*GIVEN DATA*
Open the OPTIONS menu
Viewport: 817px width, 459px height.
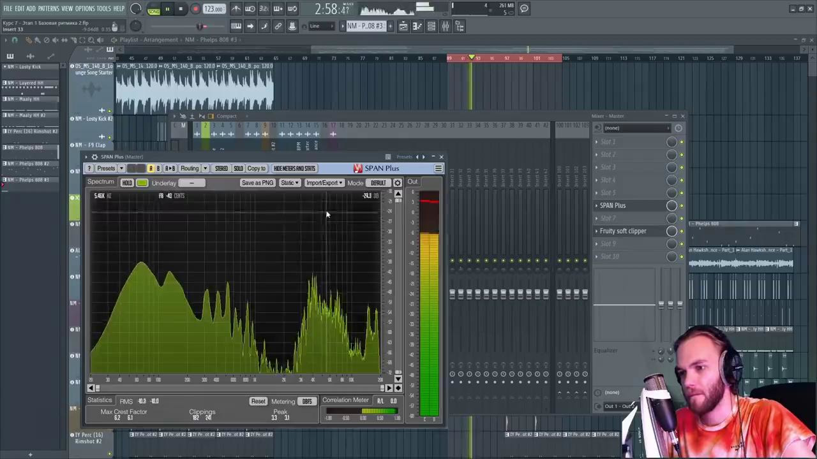pyautogui.click(x=85, y=8)
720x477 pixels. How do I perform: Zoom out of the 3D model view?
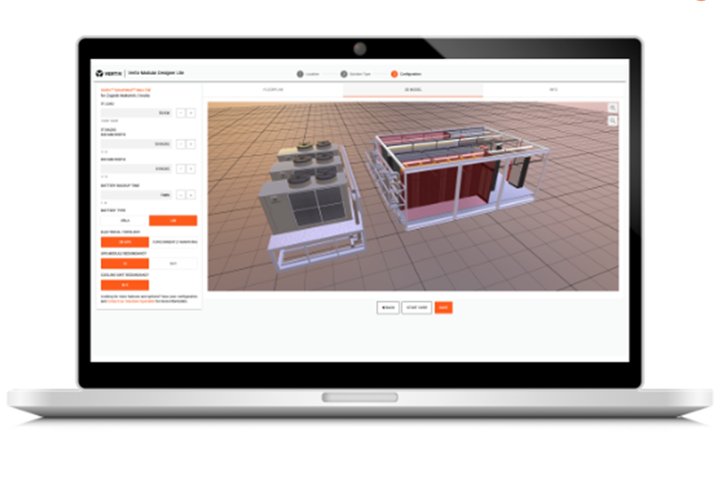tap(612, 121)
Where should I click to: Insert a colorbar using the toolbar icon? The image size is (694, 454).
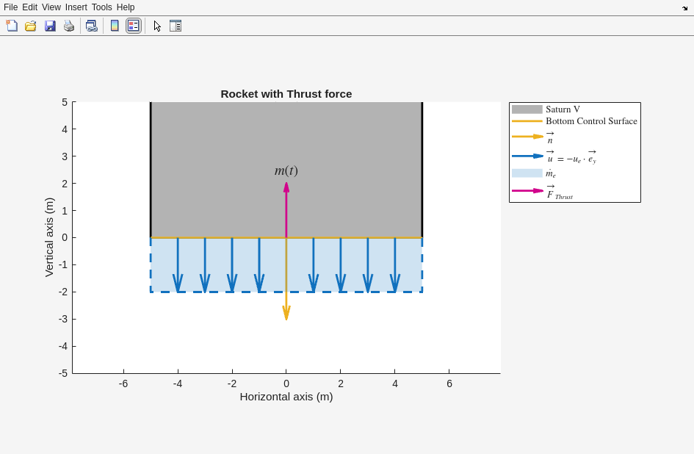[115, 26]
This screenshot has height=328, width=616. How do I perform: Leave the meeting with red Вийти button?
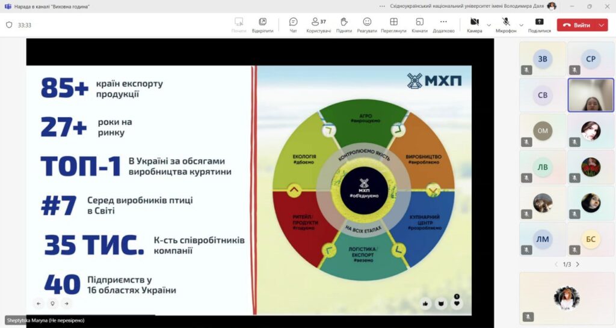coord(576,25)
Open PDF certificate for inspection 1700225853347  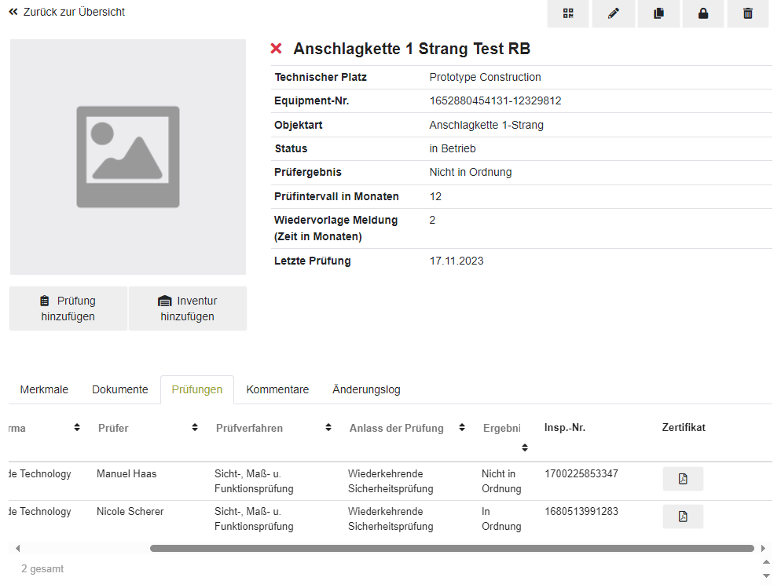683,479
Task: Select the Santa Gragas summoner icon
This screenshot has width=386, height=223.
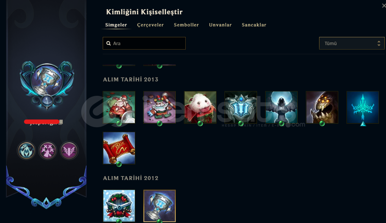Action: tap(119, 107)
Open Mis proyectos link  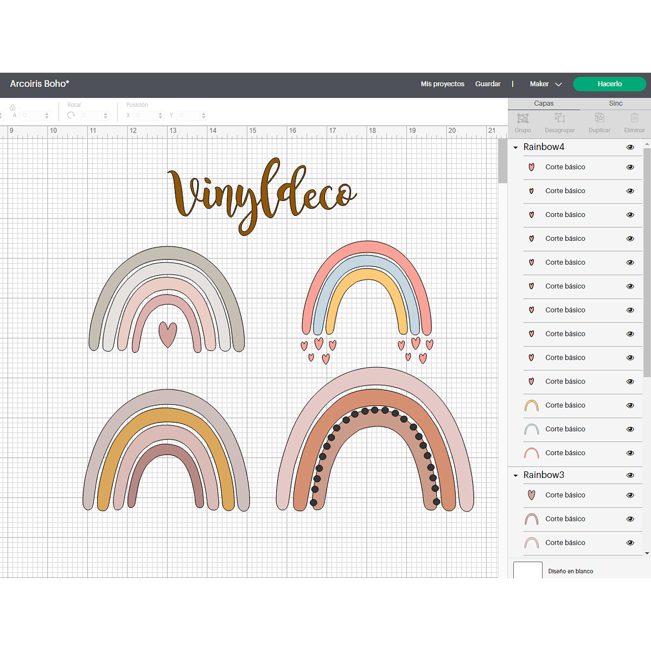pyautogui.click(x=442, y=84)
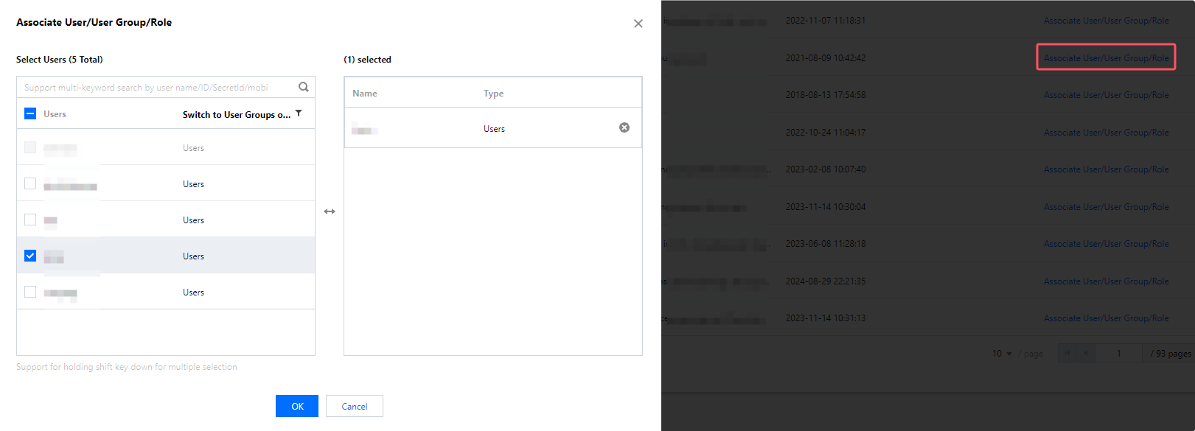Toggle the Users select-all header checkbox
This screenshot has width=1195, height=431.
click(x=30, y=113)
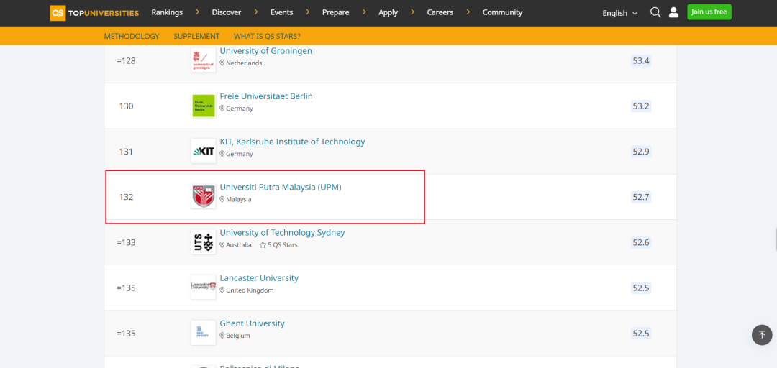The width and height of the screenshot is (777, 368).
Task: Click the user profile icon
Action: (x=673, y=12)
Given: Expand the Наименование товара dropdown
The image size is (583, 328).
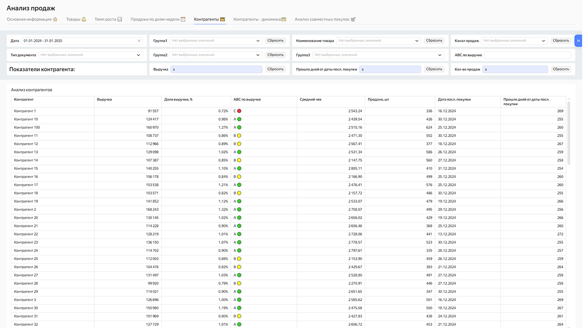Looking at the screenshot, I should [x=378, y=41].
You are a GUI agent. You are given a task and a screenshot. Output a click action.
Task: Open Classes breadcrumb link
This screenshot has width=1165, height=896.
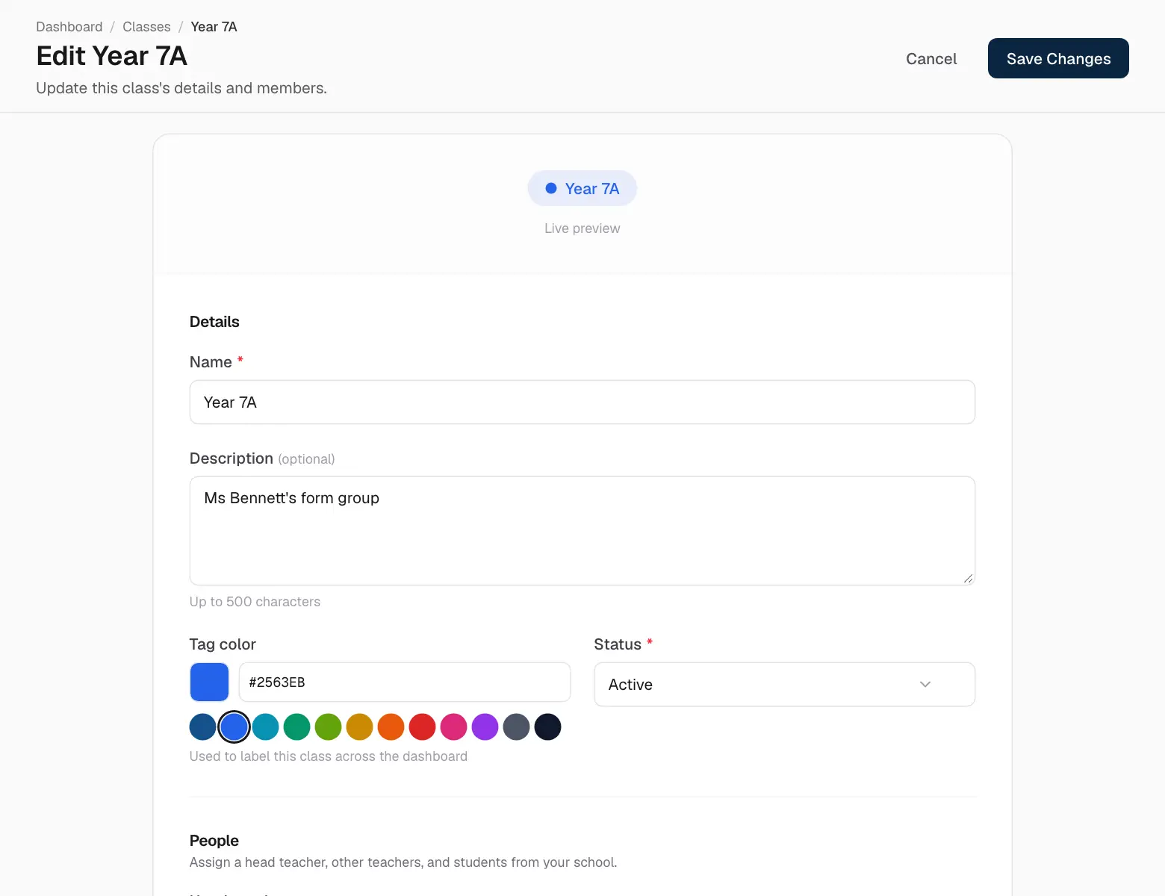146,27
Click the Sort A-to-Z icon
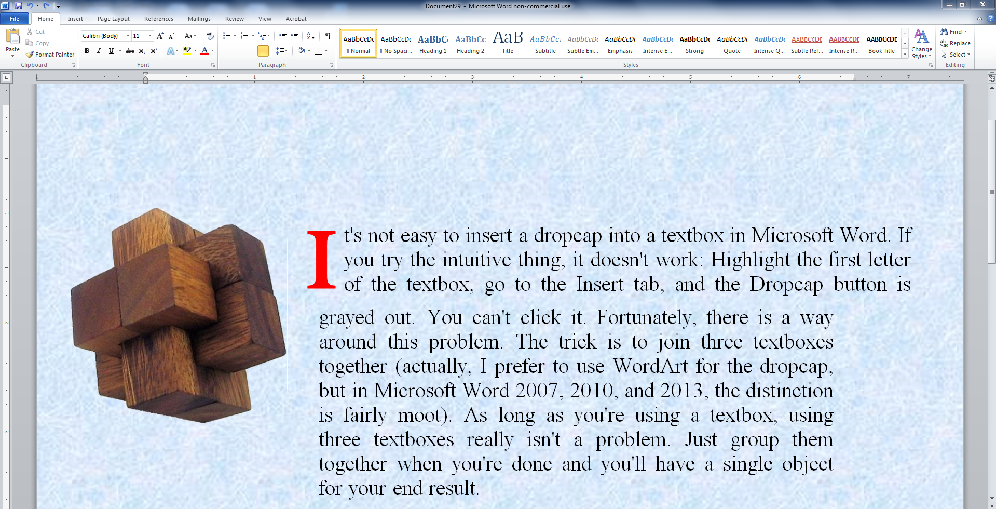This screenshot has width=996, height=509. point(310,36)
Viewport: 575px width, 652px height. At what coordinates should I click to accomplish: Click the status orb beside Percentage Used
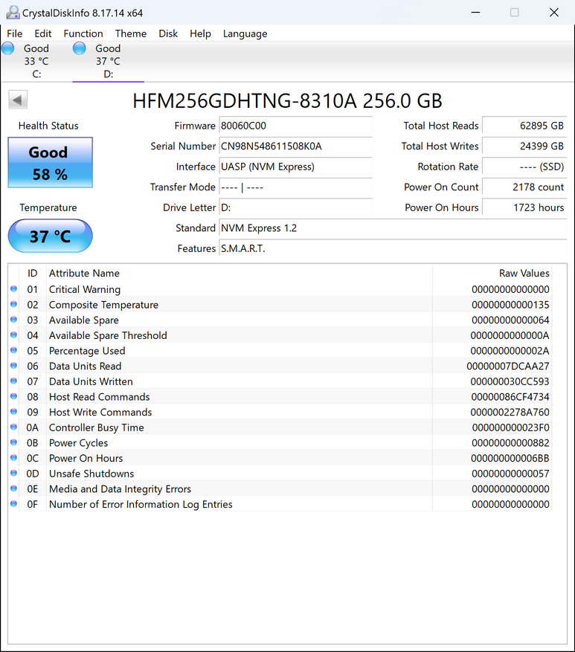[x=13, y=351]
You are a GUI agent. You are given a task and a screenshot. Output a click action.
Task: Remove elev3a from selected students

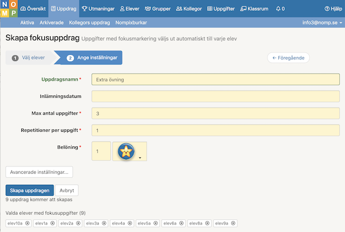pos(104,223)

*EXERCISE OBJECTIVE*
Within the listing above, copy exactly the lines that start at the one with "Given: Expand the" and continue through the one with "Task: Open Classes breadcrumb link". Omit pictures.

*YOUR SOLUTION*
Given: Expand the Наименование товара dropdown
The image size is (583, 328).
Looking at the screenshot, I should [x=378, y=41].
You are a GUI agent. You are given a task and a screenshot. Output a click action.
Task: Open Classes breadcrumb link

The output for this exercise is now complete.